At the start Nico Rosberg got away well, Max Verstappen got a poor start and was passed by both Ferraris of Sebastian Vettel and Kimi Räikkönen, going into La Source Verstappen tried to come back at both Ferraris. Vettel could not see Verstappen and turned in on Räikkönen who couldn’t turn more because of Verstappen on his inside, this all resulting in Vettel hitting Räikkönen who was then bumped into the path of Verstappen, resulting in Verstappen hitting Räikkönen. This resulted in Vettel spinning round and all three had to come back to the pits for repairs. At Les Combes Jenson Button was hit by Manor's Pascal Wehrlein taking them both out of the race. Carlos Sainz suffered a tyre failure and pulled off the track causing a virtual safety car, at this point Fernando Alonso had made it up to 12th with all the chaos and Lewis Hamilton was up to 15th. The race restarted but soon after Kevin Magnussen suffered a crash when his car spun and smashed into the tyre wall at Raidillon, Magnussen limped out of the car but did require medical attention for an injured ankle, the race was initially neutralised under the safety car before being stopped two laps later so they could repair the tyre barrier.

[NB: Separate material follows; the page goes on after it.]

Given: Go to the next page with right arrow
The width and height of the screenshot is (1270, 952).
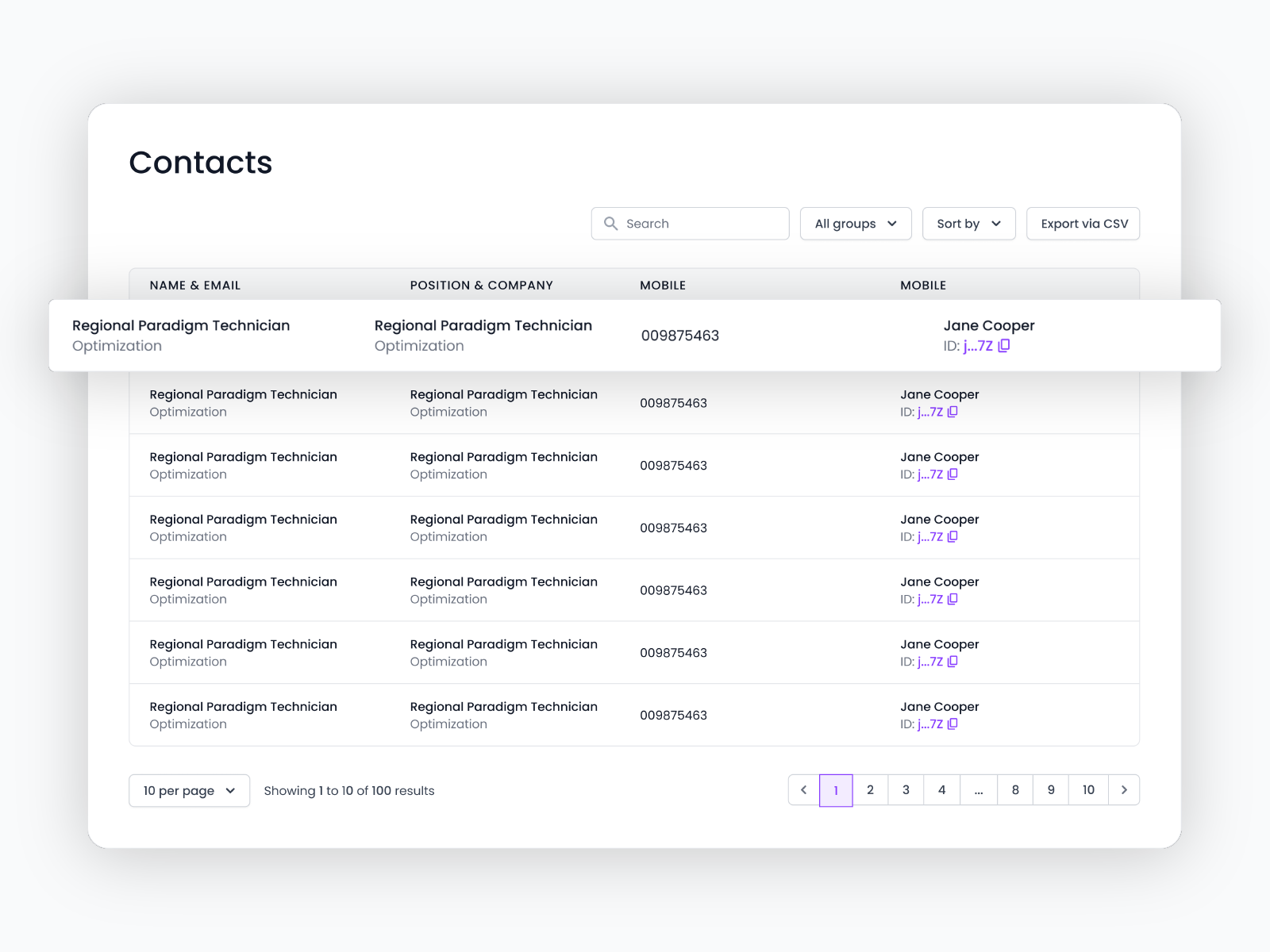Looking at the screenshot, I should click(1124, 790).
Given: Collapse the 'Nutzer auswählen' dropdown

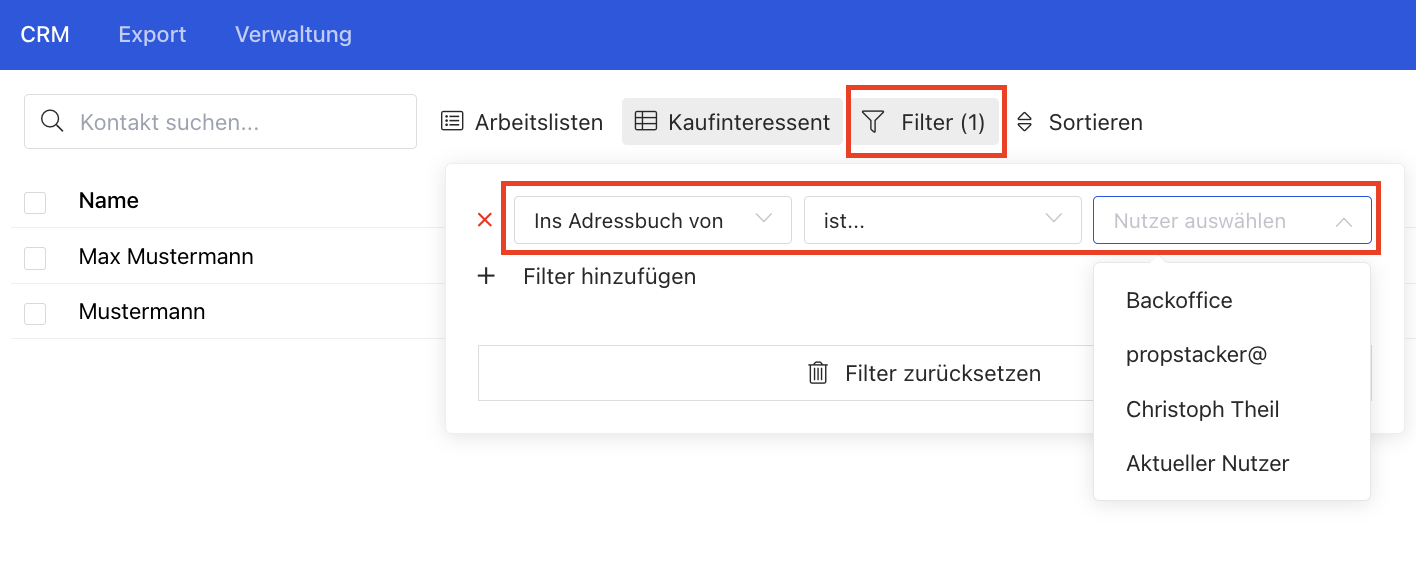Looking at the screenshot, I should tap(1344, 221).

At the restart Hamilton was able to pass Alonso but then it took him several laps to get past the Force India of Nico Hülkenberg. Rosberg won the race followed by Daniel Ricciardo with Hamilton finishing third. Hamilton became the first ever driver to have claimed three podiums from 20th on the grid or lower.

=== Post race ===
Kevin Magnussen had been taken to hospital as a precaution but tweeted that he was fine and he would be racing at the next Grand Prix in Italy.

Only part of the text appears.